Павел Лукницкий - Избранное
— Хочешь сказать: партбилета нет? Партбилет будет.
— Почему ты говоришь так? — взволновался Шо-Пир, приподняв голову.
— Лежи тихо, пожалуйста. Не то уйду… Правая рука действует у тебя?
— Действует, — не понял Шо-Пир, подняв над одеялом исхудалую руку.
— Значит, завтра заявление напишешь. В Волость вернусь, оформим…
— А откуда… откуда ты знаешь, что я за человек?
— Знаю, товарищ. Все партбюро знает. Письма ты мои получал?
— Письма-то получал… Спасибо. Почерк твой, как родича, мне дорогой! Письма твои да советы, что через людей посылал, помогали мне и работать, и жить, и жизнь понимать. У тебя как-то получалось, что все внимание мое на принцип ты направлял. А с принципом — все равно, что с фарами, — никакая тьма не страшна! Руководствовался я твоими письмами… А только вы же в Волости не видели, что я тут делал?
— Не видели, — знали. Потому никого и не назначали сюда. Работников у нас мало, в другие места направляли их. Спокойны были за Сиатанг.
— А вот оно тут и стряслось… Я допустил, выходит…

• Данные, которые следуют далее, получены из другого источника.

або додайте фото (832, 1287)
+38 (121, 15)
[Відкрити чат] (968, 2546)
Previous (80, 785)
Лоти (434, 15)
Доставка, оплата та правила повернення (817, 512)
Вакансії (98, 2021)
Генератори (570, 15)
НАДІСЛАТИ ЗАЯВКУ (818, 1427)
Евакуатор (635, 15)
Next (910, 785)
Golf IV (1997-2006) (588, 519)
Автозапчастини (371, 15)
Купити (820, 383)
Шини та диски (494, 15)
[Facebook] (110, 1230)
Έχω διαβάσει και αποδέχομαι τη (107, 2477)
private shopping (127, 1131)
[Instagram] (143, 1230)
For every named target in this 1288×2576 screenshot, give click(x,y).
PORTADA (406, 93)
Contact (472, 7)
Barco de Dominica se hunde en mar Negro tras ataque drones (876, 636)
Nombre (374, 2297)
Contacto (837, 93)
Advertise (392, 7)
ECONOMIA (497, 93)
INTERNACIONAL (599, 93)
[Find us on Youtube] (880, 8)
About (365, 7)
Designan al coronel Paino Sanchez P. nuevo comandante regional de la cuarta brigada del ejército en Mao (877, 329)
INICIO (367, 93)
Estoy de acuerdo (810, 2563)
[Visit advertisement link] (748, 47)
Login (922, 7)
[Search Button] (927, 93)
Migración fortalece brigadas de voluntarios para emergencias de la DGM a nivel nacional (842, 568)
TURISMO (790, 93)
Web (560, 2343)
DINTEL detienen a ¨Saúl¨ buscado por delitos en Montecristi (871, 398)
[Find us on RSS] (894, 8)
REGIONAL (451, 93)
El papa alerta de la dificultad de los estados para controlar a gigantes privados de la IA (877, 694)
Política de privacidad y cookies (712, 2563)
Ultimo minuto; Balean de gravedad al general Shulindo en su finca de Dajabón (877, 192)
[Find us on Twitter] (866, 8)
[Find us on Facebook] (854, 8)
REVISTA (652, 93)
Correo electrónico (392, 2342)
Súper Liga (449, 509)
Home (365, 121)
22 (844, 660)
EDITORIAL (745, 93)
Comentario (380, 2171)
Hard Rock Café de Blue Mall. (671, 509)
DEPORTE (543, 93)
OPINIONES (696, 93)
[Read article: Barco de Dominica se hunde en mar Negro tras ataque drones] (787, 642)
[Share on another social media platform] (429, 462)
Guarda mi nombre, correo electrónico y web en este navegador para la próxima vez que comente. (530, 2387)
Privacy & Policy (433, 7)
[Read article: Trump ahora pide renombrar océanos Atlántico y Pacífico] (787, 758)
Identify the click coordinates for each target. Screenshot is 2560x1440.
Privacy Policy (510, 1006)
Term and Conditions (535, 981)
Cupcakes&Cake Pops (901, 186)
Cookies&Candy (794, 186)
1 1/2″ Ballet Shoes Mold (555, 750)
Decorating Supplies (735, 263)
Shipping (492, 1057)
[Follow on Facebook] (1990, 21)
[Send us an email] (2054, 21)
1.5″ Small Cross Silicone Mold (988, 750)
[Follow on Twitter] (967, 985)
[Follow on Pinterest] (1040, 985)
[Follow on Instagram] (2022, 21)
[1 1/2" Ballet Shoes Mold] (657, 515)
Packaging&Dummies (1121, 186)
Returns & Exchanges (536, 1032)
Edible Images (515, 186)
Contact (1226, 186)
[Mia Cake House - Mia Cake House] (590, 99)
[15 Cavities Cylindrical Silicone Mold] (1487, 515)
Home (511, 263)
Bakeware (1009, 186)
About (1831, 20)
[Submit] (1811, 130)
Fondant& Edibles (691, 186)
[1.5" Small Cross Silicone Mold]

— Ничего не выходит. При чем ты? Твои дела здесь — образец большевистской работы. Считали, нужна тебе прежде всего культурная помощь, потому командировали учительницу. Разбогатели — караван послали, кооператора, фельдшера… Беда вышла? Исправим беду… Ты думаешь, ты один такой? В других местах такие же есть. В Равильсанге, в верховьях Большой Реки, плотник Головань есть, украинец, такой же парень, вроде тебя. В Шашдаре — Касимов, татарин, тоже из красноармейцев, только позже, чем ты, пришел. Как и тебя, мы их беспартийными не считаем…
— Значит… Значит, я…
— Волнуешься? Нельзя волноваться тебе… Доктора позову, сам уйду, В общем, товарищ Медведев, лежи спокойно. Твое дело такое… А Сиатанг твой… все внимание парторганизации к нему теперь обращено. Трудно было нам раньше вплотную заняться им, теперь сама жизнь потребовала. Хочешь знать? Красноармейский пост у вас стоять будет. Комсомол мы организуем здесь, красную чайхану откроем, кооператив, амбулаторию постоянную, в школу учитель новый приедет… С передовыми селениями подравняем твой Сиатанг. Без тебя все сделаем. А ты, пока лежишь… пожалуйста, вроде консультанта нам будешь. Договорились?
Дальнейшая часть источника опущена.